• **TASK REQUIREMENTS**: Within the listing below, filter for "agent" and copy every matching line.

• **INPUT FOR THIS TASK**:
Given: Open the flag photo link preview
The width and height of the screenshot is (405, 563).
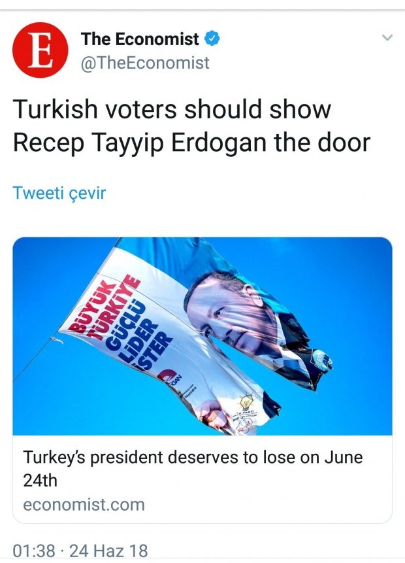Looking at the screenshot, I should pos(203,336).
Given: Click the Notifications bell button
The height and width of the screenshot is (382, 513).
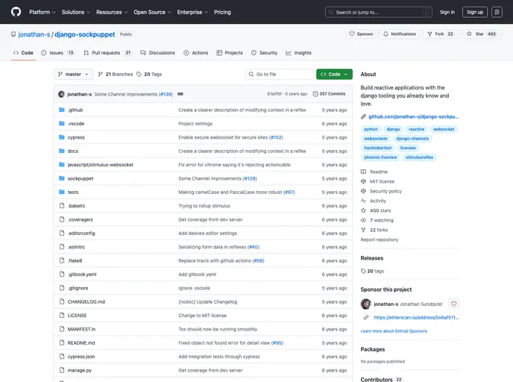Looking at the screenshot, I should 399,34.
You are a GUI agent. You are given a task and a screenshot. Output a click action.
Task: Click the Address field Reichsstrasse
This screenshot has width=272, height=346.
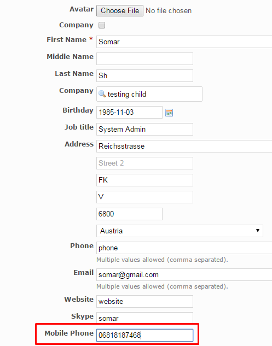click(184, 146)
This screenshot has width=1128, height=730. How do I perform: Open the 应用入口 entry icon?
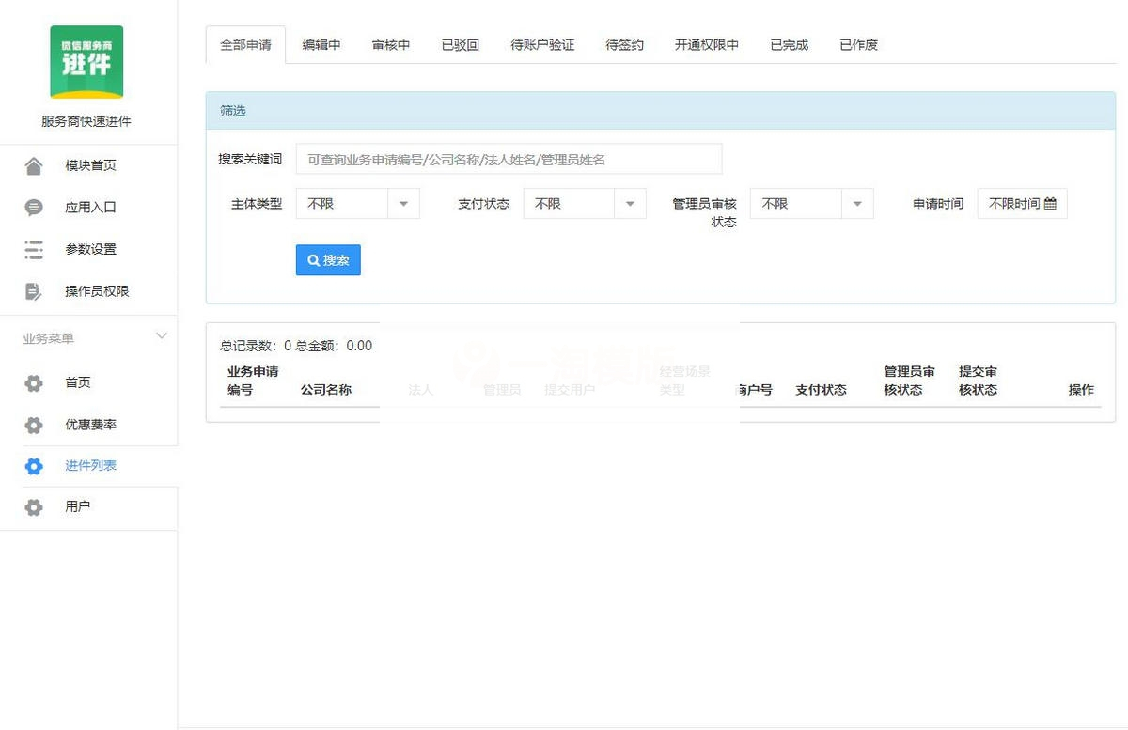pos(34,207)
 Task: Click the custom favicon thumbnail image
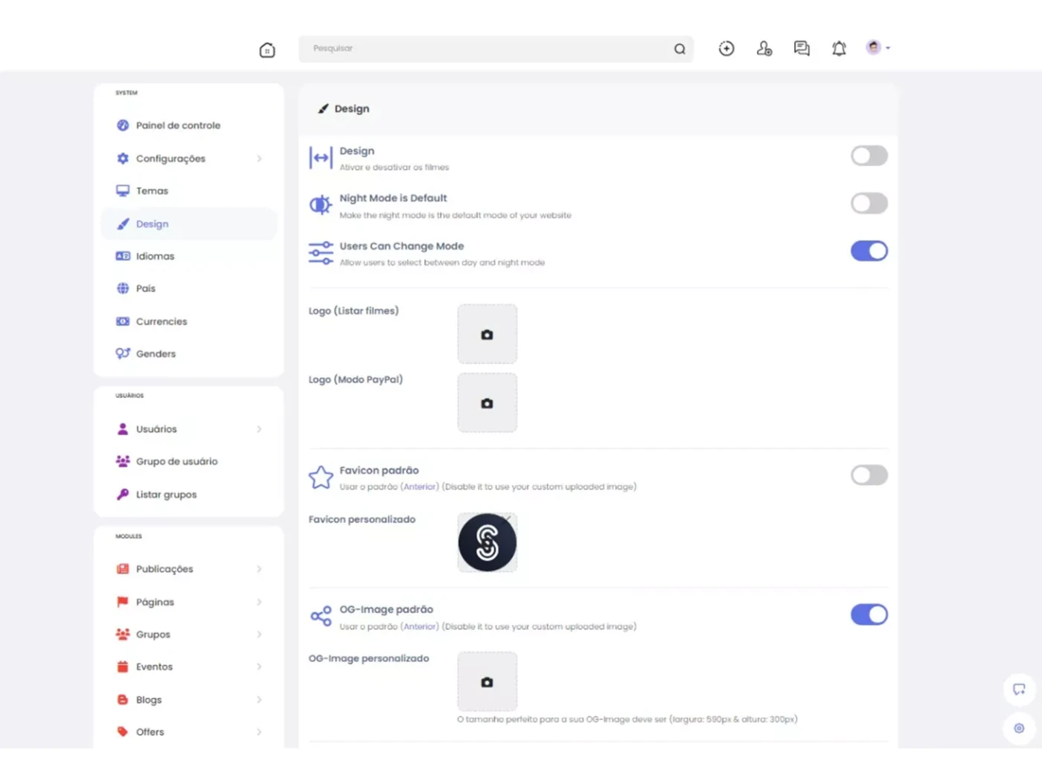(x=487, y=542)
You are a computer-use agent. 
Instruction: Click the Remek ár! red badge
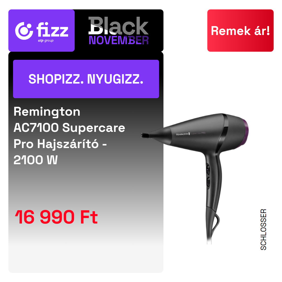pyautogui.click(x=240, y=31)
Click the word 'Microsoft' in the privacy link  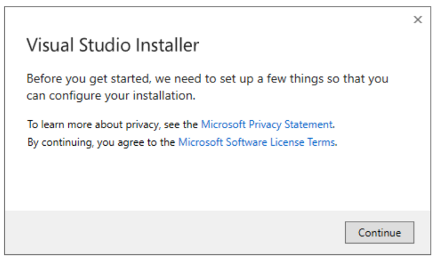pos(223,124)
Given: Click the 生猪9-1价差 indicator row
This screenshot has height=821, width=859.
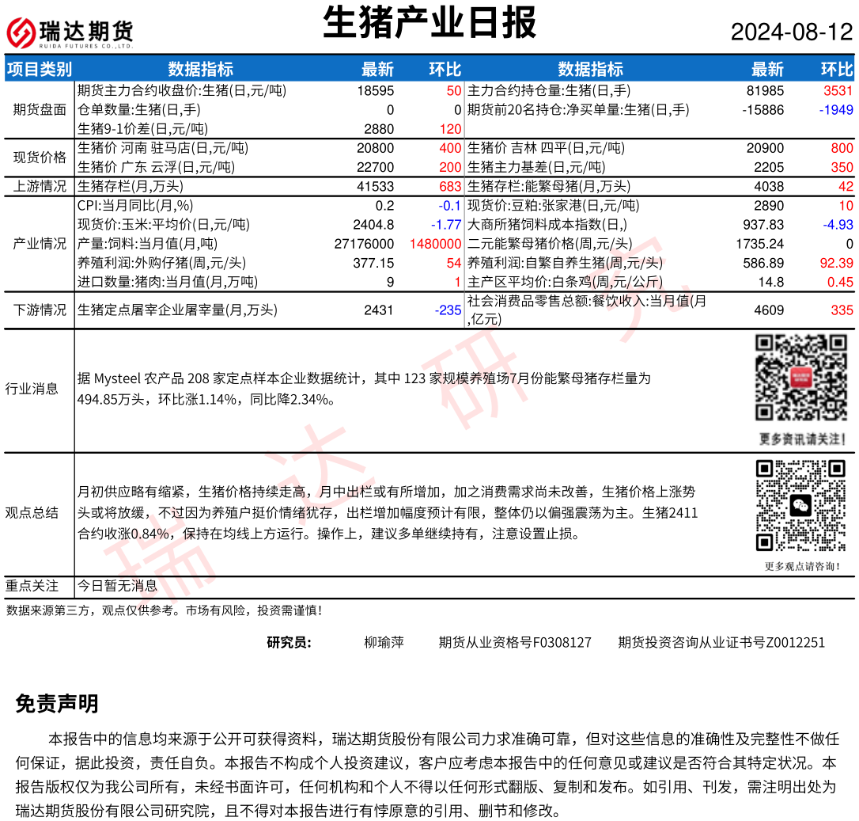Looking at the screenshot, I should 131,128.
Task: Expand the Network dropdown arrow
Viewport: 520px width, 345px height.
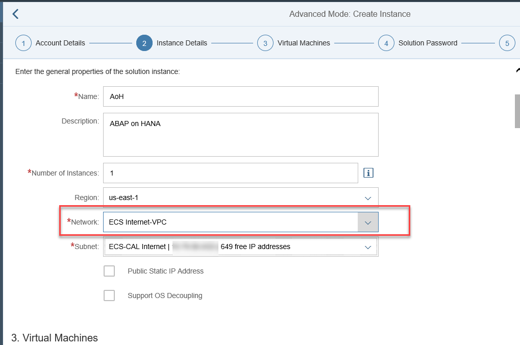Action: (368, 223)
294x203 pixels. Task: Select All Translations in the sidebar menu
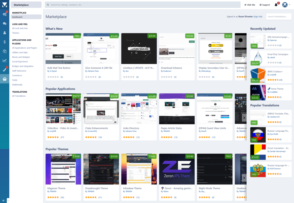[x=18, y=95]
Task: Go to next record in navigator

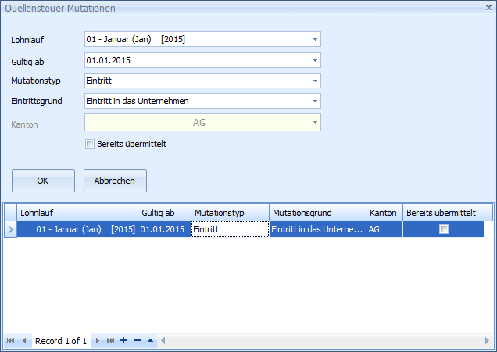Action: (x=97, y=341)
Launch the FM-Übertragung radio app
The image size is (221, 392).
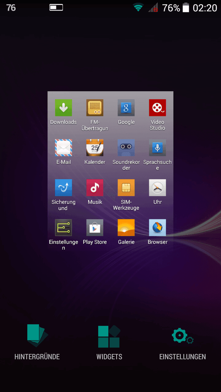(95, 108)
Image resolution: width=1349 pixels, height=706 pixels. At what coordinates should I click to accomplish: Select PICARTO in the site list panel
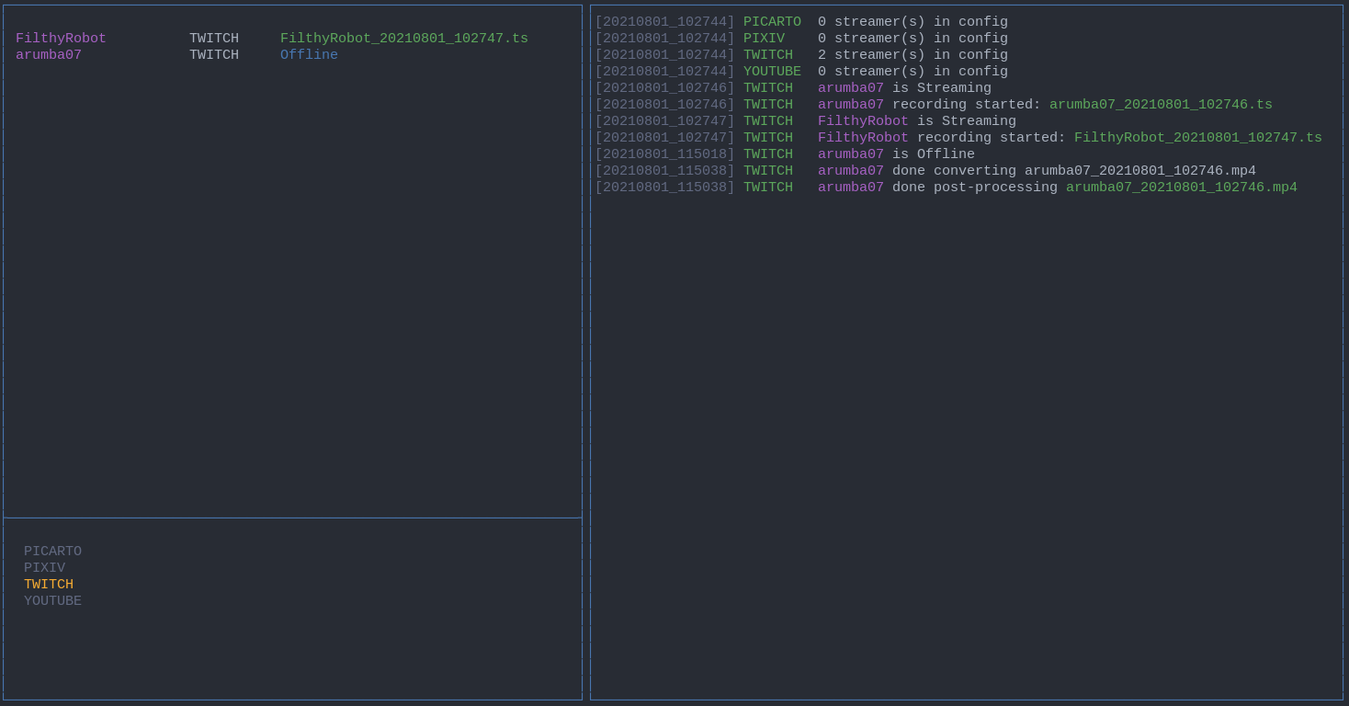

• **RESPONSE TO THIS TASK**:
You are a GUI agent. You are given a task and a screenshot. Output a click action.
You are a computer-use agent. 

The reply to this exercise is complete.